Text to read
= = = = = = =
Consumer SSDs don't have much room to offer a different abstraction from emulating the semantics of hard drives and older technology. But in the enterprise SSD space, there's a lot of experimentation with exactly this kind of thing. One of the most popular right now is zoned namespaces, which separates write and erase operations but otherwise still abstracts away most of the esoteric details that will vary between products and chip generations. That makes it a usable model for both flash and SMR hard drives. It doesn't completely preclude dishonest caching, but removes some of the incentive for it.

sitkack · 4 years ago

Check out https://www.snia.org/ if you want to track development in this area.

namibj · 4 years ago

There is no strong reason why a consumer SSD can't allow reformatting to a smaller normal namespace and a separate zoned namespace. Zone-aware CoW file systems allow efficiently combining FS-level compaction/space-reclamation with NAND-level rewrites/write-leveling.

I'd probably pay for "unlocking" ZNS on my Samsung 980 Pro, if just to reduce the write amplification.

Deleted Comment

zrm · 4 years ago

> Consumer SSDs don't have much room to offer a different abstraction from emulating the semantics of hard drives and older technology.

From what I understand the abstraction works a lot like virtual memory. The drive shows up as a virtual address space pretending to be a a disk drive and then the drive's firmware maps virtual addresses to physical ones.

That doesn't seem at all incompatible with exposing the mappings to the OS through newer APIs so the OS can inspect or change the mappings instead of having the firmware do it.
= = = = = = =
Entries supplied
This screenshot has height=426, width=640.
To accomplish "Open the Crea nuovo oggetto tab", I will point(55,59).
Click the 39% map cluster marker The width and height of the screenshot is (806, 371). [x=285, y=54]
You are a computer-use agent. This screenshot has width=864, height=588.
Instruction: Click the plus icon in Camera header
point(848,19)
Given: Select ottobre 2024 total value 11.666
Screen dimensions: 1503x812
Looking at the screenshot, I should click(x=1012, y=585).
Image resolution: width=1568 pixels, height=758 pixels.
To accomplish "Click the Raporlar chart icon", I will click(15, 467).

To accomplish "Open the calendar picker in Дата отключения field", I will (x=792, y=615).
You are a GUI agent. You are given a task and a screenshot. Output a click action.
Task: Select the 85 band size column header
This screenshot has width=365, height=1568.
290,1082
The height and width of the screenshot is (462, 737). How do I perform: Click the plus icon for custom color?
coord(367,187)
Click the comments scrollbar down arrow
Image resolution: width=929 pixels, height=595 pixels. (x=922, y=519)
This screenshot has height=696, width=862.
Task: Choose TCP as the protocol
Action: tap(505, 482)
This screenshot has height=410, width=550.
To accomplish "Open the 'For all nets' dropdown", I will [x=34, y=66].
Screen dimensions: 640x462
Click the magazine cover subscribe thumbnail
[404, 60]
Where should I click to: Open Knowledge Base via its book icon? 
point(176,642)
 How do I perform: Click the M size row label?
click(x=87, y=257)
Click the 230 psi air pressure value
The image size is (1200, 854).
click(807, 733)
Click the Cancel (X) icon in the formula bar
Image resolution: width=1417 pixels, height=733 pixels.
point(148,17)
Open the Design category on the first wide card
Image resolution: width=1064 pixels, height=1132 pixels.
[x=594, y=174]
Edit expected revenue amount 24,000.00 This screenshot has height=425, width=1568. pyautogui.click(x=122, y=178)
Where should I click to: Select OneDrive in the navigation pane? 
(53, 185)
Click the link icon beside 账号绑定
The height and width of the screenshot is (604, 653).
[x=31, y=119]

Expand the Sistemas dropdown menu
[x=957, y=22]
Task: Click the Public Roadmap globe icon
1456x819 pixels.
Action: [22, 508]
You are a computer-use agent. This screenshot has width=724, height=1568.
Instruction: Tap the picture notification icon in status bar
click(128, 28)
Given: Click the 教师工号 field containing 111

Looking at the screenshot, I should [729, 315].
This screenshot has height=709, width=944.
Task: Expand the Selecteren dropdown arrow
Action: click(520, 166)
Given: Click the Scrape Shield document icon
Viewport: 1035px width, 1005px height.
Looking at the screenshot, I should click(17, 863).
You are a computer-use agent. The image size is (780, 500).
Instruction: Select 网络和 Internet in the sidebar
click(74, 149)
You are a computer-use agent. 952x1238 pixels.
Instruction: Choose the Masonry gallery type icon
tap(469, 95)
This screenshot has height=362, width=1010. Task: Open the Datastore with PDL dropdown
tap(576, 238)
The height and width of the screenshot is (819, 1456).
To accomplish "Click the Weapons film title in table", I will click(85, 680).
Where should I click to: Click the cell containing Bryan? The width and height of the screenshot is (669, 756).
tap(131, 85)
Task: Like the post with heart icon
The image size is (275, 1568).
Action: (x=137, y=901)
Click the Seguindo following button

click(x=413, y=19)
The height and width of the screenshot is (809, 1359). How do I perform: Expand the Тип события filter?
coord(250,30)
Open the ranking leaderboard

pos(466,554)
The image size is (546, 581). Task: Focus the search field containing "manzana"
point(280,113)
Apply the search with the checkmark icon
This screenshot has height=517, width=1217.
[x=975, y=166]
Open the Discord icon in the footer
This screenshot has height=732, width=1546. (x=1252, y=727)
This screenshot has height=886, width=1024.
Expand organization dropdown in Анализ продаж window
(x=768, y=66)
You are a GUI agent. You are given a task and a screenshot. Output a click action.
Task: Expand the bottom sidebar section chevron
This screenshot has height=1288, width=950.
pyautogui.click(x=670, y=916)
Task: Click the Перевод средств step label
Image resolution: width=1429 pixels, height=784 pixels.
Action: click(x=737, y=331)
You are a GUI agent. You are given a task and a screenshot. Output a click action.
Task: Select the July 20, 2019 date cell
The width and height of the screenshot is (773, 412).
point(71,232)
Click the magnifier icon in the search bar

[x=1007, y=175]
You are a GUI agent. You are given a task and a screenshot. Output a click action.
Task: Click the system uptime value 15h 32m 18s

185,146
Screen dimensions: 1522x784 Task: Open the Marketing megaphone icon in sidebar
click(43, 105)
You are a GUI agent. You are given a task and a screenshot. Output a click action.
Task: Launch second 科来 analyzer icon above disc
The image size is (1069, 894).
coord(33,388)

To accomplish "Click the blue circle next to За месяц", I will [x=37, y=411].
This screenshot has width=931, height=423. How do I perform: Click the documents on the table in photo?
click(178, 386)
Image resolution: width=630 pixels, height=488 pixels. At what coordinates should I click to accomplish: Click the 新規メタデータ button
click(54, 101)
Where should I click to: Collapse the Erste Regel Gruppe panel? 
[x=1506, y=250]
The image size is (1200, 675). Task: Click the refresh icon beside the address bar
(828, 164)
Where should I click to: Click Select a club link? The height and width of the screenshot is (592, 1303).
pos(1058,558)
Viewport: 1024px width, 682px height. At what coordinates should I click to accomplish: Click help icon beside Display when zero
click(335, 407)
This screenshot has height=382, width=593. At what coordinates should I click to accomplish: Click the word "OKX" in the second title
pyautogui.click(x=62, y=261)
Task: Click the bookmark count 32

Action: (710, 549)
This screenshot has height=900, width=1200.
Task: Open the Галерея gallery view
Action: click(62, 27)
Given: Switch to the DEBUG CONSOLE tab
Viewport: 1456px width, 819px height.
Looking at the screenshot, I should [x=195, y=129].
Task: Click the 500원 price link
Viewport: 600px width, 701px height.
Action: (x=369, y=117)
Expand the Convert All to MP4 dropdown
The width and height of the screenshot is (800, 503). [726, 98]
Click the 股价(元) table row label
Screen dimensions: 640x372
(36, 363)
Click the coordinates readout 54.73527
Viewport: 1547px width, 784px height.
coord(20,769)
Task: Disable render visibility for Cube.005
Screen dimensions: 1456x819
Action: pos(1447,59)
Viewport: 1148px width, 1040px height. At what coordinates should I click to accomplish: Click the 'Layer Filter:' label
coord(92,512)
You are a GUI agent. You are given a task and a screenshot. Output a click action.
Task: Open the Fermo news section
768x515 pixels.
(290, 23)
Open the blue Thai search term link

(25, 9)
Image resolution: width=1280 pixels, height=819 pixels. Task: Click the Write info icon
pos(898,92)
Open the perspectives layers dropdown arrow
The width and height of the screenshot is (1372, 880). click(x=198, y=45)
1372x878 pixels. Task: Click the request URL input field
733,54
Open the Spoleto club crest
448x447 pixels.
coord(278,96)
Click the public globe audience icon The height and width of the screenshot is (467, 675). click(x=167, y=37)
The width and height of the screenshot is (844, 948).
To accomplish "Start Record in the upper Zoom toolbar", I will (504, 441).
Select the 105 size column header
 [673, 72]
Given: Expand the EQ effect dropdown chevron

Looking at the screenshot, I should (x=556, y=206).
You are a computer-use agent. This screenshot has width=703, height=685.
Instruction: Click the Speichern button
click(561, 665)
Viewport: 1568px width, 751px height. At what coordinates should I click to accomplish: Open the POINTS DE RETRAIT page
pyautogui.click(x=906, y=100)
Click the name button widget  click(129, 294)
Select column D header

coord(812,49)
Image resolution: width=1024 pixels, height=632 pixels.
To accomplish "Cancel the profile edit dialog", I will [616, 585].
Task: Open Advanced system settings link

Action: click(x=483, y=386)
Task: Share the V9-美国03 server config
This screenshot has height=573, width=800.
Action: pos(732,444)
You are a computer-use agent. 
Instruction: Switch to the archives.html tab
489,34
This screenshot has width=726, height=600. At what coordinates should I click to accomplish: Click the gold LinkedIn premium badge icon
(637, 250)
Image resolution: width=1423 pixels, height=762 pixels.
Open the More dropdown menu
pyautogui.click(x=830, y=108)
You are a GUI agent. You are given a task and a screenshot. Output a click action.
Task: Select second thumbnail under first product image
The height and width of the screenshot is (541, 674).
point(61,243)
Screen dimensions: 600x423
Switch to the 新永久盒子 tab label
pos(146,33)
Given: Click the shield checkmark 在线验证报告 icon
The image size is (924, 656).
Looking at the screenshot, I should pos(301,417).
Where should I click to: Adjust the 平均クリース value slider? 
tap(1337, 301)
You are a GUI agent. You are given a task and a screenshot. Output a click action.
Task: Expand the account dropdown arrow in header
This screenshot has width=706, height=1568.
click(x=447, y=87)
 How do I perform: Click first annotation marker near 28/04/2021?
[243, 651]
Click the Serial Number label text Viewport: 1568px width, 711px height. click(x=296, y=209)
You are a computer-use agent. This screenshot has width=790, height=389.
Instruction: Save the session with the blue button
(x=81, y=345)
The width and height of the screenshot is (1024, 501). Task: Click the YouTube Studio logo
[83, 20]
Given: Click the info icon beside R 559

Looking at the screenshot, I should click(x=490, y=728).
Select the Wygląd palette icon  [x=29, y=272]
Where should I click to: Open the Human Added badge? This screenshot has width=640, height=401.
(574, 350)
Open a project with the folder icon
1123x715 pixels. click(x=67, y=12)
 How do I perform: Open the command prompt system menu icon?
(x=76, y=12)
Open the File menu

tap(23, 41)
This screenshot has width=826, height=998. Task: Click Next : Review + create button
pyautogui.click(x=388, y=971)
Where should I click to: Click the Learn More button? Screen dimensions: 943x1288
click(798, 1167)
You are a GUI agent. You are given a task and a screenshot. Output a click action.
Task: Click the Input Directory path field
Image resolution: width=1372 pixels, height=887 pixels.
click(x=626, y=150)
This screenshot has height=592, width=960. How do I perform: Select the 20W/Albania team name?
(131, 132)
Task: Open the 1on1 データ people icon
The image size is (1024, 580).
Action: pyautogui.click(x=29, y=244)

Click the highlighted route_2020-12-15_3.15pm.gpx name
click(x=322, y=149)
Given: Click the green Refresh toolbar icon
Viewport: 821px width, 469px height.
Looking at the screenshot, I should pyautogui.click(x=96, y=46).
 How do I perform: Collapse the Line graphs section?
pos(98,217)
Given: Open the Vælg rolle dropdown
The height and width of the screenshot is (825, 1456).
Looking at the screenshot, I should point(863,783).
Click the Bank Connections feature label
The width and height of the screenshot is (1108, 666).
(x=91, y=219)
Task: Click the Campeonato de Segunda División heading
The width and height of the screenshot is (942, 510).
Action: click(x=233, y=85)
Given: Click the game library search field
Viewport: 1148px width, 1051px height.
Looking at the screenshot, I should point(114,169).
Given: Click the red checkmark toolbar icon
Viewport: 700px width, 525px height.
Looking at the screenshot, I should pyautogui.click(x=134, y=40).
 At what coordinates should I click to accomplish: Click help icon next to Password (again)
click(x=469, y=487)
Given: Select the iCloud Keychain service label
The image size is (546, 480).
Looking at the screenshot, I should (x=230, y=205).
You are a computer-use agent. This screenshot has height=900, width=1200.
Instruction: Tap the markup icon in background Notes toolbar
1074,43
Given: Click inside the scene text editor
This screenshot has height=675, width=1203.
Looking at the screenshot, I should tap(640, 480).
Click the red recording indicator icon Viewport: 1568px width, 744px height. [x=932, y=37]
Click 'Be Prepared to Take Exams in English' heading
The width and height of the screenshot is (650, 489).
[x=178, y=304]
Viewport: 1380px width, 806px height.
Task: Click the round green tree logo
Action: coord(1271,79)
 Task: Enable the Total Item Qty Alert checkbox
= = = = = = =
The tasks
A: Edit the entries starting at the line containing "Screen dimensions: 1522x784" and ending at the line containing "coord(33,388)", replacing "analyzer" with "scanner" and leaving everything else unchanged.
B: Continue the thread on SSD storage abstractions from where it stops.

Outputs in order
A:
Screen dimensions: 1522x784 Task: Open the Marketing megaphone icon in sidebar
click(43, 105)
You are a GUI agent. You are given a task and a screenshot. Output a click action.
Task: Launch second 科来 scanner icon above disc
The image size is (1069, 894).
coord(33,388)

B:
_0w8t · 4 years ago

If anything consumer-level SSDs move to the opposite direction. On Samsung 980 Pro it is not even possible to change the sector size from 512 bytes to 4K.

throwawaylinux · 4 years ago

It's called the program-erase model. Some flash devices do expose raw flash, although it's then usually used by a filesystem (I don't know if any apps use it natively).

There's a _lot_ of problems doing high performance NAND yourself. You honestly don't want to do that in your app. If vendors would provide full specs and characterization of NAND and create software-suitable interfaces for the device then maybe it would be feasible to do in a library or kernel driver, but even then it's pretty thankless work.

You almost certainly want to just buy a reliable device.

Endurance management is very complicated. It's not just a matter of PE cycles for any given block will meet UBER spec at data retention limits with the given ECC scheme. Well, it could be in a naive scheme but then your costs go up.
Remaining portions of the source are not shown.